• Work to complete: An exact transcription of the lines below, from the first through the one containing "June 2026 (272, 656)", is the only output wanted.

Entries taken from a collection:
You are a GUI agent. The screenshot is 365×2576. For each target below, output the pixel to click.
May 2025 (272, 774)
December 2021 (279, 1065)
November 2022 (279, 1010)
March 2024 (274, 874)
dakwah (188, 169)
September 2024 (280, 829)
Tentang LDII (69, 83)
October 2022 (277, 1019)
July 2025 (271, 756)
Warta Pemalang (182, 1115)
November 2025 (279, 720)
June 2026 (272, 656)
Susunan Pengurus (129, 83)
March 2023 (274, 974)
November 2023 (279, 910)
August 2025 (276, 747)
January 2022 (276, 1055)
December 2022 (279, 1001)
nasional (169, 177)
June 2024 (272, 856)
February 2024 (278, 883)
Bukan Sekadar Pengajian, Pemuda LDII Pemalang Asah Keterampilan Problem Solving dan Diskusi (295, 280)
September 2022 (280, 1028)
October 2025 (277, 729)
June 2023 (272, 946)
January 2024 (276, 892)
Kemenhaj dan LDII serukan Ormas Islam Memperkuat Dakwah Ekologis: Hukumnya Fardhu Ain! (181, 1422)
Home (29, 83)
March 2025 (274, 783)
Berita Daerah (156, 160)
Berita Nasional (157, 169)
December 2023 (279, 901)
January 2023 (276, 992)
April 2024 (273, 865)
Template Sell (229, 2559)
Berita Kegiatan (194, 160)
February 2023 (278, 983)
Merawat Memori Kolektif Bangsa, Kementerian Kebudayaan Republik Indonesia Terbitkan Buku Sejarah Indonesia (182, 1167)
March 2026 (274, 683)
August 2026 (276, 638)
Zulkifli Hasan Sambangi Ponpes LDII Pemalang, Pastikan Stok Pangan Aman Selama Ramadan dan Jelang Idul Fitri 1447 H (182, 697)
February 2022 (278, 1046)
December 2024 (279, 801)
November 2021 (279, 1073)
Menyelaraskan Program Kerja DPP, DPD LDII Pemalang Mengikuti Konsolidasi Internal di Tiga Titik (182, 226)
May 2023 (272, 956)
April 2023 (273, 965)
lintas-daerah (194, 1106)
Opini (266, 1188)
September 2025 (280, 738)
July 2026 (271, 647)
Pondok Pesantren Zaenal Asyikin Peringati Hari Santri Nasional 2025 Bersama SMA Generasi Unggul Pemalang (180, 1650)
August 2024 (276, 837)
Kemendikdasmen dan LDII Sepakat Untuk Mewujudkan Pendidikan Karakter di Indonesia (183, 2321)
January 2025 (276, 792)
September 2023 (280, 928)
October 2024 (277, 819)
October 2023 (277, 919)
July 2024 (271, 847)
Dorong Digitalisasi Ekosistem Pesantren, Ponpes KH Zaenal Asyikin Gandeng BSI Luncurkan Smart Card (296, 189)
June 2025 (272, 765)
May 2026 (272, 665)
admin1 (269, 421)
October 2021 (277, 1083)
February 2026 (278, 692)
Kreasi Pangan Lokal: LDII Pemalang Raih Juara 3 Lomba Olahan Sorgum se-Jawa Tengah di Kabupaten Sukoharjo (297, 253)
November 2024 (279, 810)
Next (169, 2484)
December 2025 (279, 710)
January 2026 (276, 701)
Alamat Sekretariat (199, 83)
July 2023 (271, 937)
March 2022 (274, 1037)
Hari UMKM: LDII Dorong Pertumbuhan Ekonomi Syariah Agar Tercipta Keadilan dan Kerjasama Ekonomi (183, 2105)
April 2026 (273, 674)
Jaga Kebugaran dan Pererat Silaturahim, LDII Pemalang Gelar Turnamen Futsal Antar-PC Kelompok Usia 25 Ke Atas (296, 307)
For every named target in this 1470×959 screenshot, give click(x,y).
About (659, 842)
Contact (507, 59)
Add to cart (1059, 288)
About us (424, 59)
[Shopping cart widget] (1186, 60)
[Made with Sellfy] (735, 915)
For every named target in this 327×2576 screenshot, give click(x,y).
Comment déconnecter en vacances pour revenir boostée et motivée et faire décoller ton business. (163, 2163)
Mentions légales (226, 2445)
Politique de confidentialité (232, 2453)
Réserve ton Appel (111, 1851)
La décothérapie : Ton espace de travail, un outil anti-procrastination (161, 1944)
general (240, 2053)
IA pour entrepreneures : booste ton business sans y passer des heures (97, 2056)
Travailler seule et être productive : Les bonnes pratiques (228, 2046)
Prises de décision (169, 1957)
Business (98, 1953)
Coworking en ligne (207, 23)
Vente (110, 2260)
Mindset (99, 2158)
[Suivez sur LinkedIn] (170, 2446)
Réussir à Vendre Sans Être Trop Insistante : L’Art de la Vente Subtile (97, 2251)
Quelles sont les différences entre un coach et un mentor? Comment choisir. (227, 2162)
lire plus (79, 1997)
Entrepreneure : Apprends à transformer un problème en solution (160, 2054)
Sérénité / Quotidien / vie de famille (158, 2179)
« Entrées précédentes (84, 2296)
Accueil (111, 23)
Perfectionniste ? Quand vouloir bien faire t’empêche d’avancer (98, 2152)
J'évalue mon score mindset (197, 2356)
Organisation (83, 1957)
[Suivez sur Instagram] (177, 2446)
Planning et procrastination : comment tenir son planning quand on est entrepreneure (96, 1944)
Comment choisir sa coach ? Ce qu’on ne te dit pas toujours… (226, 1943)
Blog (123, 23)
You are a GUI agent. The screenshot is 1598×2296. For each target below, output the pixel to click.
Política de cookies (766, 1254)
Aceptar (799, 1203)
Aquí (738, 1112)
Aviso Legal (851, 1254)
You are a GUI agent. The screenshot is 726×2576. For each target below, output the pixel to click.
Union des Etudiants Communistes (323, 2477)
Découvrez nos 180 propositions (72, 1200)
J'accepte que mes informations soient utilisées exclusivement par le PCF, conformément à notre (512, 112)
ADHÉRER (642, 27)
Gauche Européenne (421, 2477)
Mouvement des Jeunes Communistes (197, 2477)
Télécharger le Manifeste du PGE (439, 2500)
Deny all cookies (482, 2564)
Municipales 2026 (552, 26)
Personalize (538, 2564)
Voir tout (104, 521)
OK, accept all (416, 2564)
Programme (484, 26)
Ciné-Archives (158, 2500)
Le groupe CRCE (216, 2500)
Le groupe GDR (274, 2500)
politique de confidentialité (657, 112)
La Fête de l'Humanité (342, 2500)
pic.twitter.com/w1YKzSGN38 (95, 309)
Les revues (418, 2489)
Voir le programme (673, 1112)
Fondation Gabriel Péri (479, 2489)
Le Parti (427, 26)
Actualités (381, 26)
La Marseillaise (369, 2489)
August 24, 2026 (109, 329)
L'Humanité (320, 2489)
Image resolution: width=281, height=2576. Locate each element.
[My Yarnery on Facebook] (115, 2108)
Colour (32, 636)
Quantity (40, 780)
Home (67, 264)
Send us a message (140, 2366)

• Task output:
You are a GUI agent. The screenshot is 365×2576. For each target below, output the pixel to click.
May 2025 (272, 774)
December 2021 (279, 1065)
November 2022 (279, 1010)
March 2024 (274, 874)
dakwah (188, 169)
September 2024 (280, 829)
Tentang LDII (69, 83)
October 2022 (277, 1019)
July 2025 (271, 756)
Warta Pemalang (182, 1115)
November 2025 (279, 720)
June 2026 (272, 656)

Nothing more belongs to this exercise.